Diminutive cats—they each weigh about 35 pounds—ocelots are distinguishable by their long tails and dark markings that extend in parallel lines from the top of their forehead, down their neck, and along their shoulder blades. Like jaguar, ocelots' tan-brown fur is spotted with rosettes—dark splotches with a light center. The new photograph was taken at night and is slightly blurry, so it’s hard to tell if the animal is male or female. It’s also difficult to determine the subspecies of ocelot (there are several). But the image is enough to give southern Arizona bragging rights: The state can now say that it hosts the four wild cat species that are also known to exist in the Sky Islands as a whole (the others are jaguar, mountain lions, and bobcats.) The photo “is sort of a [testament] to how diverse and how incredible southern Arizona is,” said Lamberton.

**Problems to solve:**
1 - Output, as a numbered list with blank lines omitted, the lines of the listing starting at its first line and ending at the line that contains "The width and".
2 - Write what comes next in the passage about the ocelot photographed in southern Arizona, picking up after its final sentence.

Dataset entries:
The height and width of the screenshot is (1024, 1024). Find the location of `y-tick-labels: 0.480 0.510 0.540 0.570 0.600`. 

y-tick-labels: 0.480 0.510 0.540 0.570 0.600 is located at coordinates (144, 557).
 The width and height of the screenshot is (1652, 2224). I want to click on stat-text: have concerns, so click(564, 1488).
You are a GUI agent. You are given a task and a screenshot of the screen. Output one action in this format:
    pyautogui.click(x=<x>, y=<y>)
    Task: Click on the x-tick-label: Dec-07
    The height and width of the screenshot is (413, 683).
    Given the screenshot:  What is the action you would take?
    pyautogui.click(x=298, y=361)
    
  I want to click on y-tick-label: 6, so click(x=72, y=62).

**Responses by task:**
1 -
1. The height and width of the screenshot is (1024, 1024). Find the location of `y-tick-labels: 0.480 0.510 0.540 0.570 0.600`. 
2. y-tick-labels: 0.480 0.510 0.540 0.570 0.600 is located at coordinates (144, 557).
3.  The width and height of the screenshot is (1652, 2224). I want to click on stat-text: have concerns, so click(564, 1488).

2 -
Helping to protect the ocelot will require conserving the migration corridors it uses. The Cochise County remote camera was set up as part of Witness for Wildlife, a volunteer program initiated by Patagonia and Freedom to Roam, a nonprofit coalition of various organizations (including the Sky Island Alliance) and businesses charged with protecting those natural thruways. “This is what our program is all about," said Dan Shepherd, Witness for Wildlife's director, in a press release, "By engaging conservation professionals and citizen naturalists, together we can provide field data, like these ocelot images, that are critical to helping protect and reconnect wild landscapes, giving wildlife and people the freedom to roam.”